Elastic Scattering by Deterministic and Random Fractals: Self-Affinity of the Diffraction Spectrum

TL;DR

This paper calculates the diffraction spectrum of waves scattered from both deterministic and random fractals, revealing self-affinity and universal scaling laws related to fractal dimensions across various physical scattering phenomena.

Contribution

It provides an exact calculation of the diffraction spectrum for a broad class of fractals, including randomized versions, and establishes their self-affine nature in the large iteration limit.

Findings

Diffraction intensities follow a recursion relation.

Spectra become self-affine with a specific exponent.
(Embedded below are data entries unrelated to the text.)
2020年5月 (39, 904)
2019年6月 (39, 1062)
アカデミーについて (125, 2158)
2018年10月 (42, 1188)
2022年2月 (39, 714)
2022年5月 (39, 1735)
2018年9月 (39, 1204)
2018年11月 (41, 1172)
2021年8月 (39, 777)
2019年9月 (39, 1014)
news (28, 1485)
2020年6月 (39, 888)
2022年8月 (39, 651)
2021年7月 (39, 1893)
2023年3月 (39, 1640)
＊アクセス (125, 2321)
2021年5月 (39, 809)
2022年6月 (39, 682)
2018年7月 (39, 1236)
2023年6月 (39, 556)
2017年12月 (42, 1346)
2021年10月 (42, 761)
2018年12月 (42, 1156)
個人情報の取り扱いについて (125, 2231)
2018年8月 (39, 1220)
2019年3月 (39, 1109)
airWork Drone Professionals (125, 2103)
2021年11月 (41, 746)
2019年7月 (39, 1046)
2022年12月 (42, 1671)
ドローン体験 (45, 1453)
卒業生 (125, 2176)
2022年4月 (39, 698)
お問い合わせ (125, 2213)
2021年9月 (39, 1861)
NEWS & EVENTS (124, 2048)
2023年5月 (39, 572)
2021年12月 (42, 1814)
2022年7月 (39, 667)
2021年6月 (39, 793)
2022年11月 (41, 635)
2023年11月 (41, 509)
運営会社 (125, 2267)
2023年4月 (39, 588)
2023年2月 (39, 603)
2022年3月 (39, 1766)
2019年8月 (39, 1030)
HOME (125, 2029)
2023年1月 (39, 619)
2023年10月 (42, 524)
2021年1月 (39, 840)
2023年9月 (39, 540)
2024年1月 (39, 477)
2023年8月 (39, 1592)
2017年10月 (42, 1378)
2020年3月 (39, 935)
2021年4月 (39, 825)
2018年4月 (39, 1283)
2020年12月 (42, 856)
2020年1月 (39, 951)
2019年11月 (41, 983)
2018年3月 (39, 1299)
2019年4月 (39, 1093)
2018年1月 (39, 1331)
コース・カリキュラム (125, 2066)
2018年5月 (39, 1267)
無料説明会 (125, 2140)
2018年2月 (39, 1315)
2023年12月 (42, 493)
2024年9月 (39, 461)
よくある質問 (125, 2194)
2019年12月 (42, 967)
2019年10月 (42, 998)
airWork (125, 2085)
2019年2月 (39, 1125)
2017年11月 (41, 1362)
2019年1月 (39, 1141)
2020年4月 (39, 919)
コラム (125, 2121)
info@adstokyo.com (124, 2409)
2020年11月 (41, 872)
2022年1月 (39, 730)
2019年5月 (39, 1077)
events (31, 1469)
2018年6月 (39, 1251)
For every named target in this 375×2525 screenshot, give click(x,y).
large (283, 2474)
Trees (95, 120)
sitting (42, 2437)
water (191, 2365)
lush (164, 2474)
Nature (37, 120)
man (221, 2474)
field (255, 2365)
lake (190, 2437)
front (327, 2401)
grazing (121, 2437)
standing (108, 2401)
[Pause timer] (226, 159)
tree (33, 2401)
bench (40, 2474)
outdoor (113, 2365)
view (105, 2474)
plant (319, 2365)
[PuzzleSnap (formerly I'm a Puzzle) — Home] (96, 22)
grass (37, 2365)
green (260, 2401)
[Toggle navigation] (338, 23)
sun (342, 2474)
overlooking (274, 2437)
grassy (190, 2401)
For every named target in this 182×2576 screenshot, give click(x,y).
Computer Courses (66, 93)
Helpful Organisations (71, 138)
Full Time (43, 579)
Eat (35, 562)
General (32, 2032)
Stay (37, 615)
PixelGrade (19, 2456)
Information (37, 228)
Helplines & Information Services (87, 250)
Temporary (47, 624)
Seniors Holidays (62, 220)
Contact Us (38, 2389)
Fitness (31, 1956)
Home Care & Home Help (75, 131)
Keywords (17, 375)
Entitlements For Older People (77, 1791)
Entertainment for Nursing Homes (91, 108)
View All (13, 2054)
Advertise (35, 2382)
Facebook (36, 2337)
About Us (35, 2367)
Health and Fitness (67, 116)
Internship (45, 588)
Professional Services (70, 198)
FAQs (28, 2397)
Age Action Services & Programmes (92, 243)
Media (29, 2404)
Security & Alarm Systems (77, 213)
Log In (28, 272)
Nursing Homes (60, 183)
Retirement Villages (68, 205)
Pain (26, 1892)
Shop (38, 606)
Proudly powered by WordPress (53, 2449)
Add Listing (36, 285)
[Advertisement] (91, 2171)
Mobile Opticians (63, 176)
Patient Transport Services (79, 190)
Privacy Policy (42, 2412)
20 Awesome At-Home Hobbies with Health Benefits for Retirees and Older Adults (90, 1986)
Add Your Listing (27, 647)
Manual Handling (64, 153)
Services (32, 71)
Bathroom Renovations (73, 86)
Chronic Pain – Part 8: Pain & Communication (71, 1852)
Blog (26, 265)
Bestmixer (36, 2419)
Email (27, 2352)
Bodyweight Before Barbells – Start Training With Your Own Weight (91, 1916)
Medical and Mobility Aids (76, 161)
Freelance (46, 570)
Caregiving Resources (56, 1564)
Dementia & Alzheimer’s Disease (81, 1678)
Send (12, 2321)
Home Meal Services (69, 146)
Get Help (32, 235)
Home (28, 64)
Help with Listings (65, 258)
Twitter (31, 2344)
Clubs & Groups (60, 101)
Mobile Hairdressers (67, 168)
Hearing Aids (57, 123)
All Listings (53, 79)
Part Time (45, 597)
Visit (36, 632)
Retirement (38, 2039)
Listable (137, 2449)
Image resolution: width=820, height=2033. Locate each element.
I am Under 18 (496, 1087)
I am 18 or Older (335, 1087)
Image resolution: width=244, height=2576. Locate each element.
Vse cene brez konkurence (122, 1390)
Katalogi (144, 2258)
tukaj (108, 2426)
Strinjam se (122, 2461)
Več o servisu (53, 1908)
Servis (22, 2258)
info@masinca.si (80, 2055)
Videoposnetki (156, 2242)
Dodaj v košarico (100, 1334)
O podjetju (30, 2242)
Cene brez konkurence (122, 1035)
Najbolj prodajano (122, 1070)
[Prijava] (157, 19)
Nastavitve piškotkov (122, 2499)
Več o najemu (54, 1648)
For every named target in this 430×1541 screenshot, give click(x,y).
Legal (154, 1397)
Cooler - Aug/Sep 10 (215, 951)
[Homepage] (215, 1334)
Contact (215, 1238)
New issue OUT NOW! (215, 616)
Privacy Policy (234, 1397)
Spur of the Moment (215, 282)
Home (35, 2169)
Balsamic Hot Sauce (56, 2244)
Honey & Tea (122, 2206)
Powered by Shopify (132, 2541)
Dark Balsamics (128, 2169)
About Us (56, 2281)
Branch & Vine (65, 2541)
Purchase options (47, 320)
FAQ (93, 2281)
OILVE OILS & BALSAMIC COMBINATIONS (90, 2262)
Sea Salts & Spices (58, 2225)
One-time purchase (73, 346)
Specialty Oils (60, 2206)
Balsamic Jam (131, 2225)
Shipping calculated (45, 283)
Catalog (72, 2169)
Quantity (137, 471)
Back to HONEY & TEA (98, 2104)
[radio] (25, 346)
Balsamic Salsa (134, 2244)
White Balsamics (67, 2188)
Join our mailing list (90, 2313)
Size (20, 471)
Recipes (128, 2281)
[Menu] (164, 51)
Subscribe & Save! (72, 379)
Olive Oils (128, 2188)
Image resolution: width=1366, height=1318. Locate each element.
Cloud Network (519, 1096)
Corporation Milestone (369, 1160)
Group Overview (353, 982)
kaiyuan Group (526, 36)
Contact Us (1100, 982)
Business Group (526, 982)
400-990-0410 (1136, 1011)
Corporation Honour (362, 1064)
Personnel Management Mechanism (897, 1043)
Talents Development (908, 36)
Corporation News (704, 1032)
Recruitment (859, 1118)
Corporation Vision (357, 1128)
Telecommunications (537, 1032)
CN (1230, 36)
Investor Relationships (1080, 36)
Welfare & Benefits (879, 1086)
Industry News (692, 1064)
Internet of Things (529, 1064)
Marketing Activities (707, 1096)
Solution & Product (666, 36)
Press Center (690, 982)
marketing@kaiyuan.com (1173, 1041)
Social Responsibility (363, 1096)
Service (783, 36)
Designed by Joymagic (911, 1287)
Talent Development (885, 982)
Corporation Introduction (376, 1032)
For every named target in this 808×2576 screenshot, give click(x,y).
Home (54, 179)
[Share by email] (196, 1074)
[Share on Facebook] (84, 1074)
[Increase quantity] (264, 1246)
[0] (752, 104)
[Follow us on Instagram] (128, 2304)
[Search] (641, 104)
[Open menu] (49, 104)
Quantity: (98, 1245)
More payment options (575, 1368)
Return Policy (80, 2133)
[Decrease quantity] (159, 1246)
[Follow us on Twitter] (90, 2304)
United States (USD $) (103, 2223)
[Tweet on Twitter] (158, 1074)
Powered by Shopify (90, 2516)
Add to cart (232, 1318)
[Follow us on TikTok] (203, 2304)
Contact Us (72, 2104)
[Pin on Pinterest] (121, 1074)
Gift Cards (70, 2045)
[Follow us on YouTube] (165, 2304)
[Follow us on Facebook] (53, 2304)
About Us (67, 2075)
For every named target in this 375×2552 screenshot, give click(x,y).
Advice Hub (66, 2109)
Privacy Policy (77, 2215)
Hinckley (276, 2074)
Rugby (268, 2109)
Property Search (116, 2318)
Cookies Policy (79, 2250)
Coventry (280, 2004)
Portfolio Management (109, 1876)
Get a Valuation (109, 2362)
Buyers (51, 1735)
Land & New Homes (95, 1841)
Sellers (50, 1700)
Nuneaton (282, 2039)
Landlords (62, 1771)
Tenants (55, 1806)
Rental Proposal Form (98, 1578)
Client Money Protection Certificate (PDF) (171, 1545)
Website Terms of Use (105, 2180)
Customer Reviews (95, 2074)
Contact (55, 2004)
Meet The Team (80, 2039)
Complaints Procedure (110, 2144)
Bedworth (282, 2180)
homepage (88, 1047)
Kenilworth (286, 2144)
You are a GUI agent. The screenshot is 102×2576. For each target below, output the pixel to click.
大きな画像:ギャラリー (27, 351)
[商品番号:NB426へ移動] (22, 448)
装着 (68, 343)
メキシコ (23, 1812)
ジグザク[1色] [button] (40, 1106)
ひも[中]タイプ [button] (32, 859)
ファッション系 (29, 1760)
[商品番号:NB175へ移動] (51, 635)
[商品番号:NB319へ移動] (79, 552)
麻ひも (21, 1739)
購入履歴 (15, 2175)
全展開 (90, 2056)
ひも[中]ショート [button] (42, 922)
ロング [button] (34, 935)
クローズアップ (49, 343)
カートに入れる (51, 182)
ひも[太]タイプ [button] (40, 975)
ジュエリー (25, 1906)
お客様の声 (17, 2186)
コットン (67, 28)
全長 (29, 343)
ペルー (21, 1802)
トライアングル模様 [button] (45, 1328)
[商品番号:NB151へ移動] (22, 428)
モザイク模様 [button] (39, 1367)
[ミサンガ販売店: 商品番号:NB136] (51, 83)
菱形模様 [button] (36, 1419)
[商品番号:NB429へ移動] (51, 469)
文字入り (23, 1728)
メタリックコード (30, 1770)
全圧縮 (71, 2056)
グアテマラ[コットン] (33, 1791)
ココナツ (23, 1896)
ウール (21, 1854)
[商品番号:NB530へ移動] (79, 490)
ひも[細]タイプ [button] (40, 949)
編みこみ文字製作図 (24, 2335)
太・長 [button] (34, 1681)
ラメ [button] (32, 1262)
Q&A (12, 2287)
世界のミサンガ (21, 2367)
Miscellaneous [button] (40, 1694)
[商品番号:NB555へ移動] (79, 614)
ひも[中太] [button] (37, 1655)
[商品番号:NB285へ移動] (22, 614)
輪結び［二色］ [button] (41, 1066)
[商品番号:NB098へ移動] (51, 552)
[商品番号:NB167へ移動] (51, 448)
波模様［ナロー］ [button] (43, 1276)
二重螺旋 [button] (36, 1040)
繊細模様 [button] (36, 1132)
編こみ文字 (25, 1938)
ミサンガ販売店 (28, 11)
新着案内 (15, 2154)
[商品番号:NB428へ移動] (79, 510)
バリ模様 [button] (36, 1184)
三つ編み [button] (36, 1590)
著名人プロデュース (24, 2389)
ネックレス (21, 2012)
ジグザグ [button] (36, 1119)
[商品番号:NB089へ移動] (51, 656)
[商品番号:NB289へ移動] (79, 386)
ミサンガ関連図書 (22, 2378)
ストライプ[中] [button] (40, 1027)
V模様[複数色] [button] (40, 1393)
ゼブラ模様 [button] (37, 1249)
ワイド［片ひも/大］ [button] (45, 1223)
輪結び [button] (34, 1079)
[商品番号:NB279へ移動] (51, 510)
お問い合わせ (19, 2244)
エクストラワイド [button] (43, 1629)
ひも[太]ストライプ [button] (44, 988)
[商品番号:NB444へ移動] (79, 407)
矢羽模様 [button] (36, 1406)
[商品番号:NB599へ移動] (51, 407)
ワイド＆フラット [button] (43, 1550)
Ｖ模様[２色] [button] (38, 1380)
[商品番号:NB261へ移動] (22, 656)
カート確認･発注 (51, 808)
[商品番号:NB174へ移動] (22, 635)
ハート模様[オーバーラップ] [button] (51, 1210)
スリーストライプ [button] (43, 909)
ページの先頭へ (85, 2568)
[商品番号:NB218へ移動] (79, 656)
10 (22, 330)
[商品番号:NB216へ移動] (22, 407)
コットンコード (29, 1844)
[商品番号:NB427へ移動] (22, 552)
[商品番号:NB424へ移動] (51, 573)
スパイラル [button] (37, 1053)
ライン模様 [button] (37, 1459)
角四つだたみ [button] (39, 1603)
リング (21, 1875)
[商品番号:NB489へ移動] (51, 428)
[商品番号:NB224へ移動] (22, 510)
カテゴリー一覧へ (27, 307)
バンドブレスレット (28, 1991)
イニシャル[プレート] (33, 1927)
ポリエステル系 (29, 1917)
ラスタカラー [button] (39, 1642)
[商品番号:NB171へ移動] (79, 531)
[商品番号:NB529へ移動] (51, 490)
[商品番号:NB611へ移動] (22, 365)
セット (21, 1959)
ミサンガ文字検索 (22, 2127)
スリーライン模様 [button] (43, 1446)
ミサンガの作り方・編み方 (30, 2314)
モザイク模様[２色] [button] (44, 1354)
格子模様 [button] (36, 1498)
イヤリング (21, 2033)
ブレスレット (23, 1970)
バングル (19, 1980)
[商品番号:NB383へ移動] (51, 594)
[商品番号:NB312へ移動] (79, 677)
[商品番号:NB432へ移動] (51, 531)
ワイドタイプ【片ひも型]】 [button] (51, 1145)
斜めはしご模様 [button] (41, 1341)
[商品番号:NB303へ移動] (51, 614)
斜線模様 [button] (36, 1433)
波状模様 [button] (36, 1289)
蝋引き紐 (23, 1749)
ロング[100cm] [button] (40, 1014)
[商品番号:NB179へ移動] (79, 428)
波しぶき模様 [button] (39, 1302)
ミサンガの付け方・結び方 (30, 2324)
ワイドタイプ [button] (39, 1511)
Universal scaling applies across multiple scattering methods.

Abstract

The diffraction spectrum of coherent waves scattered from fractal supports is calculated exactly. The fractals considered are of the class generated iteratively by successive dilations and translations, and include generalizations of the Cantor set and Sierpinski carpet as special cases. Also randomized versions of these fractals are treated. The general result is that the diffraction intensities obey a strict recursion relation, and become self-affine in the limit of large iteration number, with a self-affinity exponent related directly to the fractal dimension of the scattering object. Applications include neutron scattering, x-rays, optical diffraction, magnetic resonance imaging, electron diffraction, and He scattering, which all display the same universal scaling.